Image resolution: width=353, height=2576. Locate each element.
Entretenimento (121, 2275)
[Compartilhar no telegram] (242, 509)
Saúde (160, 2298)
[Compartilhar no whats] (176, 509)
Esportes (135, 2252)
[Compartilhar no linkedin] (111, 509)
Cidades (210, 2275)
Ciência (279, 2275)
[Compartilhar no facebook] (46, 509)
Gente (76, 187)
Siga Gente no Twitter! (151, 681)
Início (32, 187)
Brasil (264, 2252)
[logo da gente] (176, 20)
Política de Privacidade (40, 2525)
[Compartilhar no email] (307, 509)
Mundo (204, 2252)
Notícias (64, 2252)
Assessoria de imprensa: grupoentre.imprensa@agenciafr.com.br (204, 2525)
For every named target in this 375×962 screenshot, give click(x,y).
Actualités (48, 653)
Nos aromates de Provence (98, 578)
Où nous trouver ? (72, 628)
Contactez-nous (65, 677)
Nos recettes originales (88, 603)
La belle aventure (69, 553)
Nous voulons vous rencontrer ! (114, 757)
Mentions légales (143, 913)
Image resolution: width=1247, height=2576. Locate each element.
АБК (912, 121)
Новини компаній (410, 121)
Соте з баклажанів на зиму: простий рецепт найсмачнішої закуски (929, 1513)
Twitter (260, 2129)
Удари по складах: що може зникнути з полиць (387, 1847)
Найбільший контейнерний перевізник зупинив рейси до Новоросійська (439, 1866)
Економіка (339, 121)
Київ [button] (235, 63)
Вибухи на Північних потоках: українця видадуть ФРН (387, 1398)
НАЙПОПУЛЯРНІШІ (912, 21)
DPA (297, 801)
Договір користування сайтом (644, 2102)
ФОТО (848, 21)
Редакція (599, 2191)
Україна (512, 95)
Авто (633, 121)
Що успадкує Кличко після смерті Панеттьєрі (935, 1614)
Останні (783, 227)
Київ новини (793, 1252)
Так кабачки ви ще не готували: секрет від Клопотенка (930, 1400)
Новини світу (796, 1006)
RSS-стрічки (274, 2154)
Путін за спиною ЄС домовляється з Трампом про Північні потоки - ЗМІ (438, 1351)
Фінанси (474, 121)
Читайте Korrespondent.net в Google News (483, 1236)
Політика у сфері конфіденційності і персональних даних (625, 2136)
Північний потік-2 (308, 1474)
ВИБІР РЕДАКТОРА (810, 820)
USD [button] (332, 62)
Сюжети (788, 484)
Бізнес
────────────────
Aim of the exercise: Repeat every line of the records, exactly as given.

Result:
Image resolution: width=353, height=2576. Locate each element.
Entretenimento (121, 2275)
[Compartilhar no telegram] (242, 509)
Saúde (160, 2298)
[Compartilhar no whats] (176, 509)
Esportes (135, 2252)
[Compartilhar no linkedin] (111, 509)
Cidades (210, 2275)
Ciência (279, 2275)
[Compartilhar no facebook] (46, 509)
Gente (76, 187)
Siga Gente no Twitter! (151, 681)
Início (32, 187)
Brasil (264, 2252)
[logo da gente] (176, 20)
Política de Privacidade (40, 2525)
[Compartilhar no email] (307, 509)
Mundo (204, 2252)
Notícias (64, 2252)
Assessoria de imprensa: grupoentre.imprensa@agenciafr.com.br (204, 2525)
For every named target in this 375×962 screenshot, give click(x,y).
Actualités (48, 653)
Nos aromates de Provence (98, 578)
Où nous trouver ? (72, 628)
Contactez-nous (65, 677)
Nos recettes originales (88, 603)
La belle aventure (69, 553)
Nous voulons vous rencontrer ! (114, 757)
Mentions légales (143, 913)
Image resolution: width=1247, height=2576. Locate each element.
АБК (912, 121)
Новини компаній (410, 121)
Соте з баклажанів на зиму: простий рецепт найсмачнішої закуски (929, 1513)
Twitter (260, 2129)
Удари по складах: що може зникнути з полиць (387, 1847)
Найбільший контейнерний перевізник зупинив рейси до Новоросійська (439, 1866)
Економіка (339, 121)
Київ [button] (235, 63)
Вибухи на Північних потоках: українця видадуть ФРН (387, 1398)
НАЙПОПУЛЯРНІШІ (912, 21)
DPA (297, 801)
Договір користування сайтом (644, 2102)
ФОТО (848, 21)
Редакція (599, 2191)
Україна (512, 95)
Авто (633, 121)
Що успадкує Кличко після смерті Панеттьєрі (935, 1614)
Останні (783, 227)
Київ новини (793, 1252)
Так кабачки ви ще не готували: секрет від Клопотенка (930, 1400)
Новини світу (796, 1006)
RSS-стрічки (274, 2154)
Путін за спиною ЄС домовляється з Трампом про Північні потоки - ЗМІ (438, 1351)
Фінанси (474, 121)
Читайте Korrespondent.net в Google News (483, 1236)
Політика у сфері конфіденційності і персональних даних (625, 2136)
Північний потік-2 (308, 1474)
ВИБІР РЕДАКТОРА (810, 820)
USD [button] (332, 62)
Сюжети (788, 484)
Бізнес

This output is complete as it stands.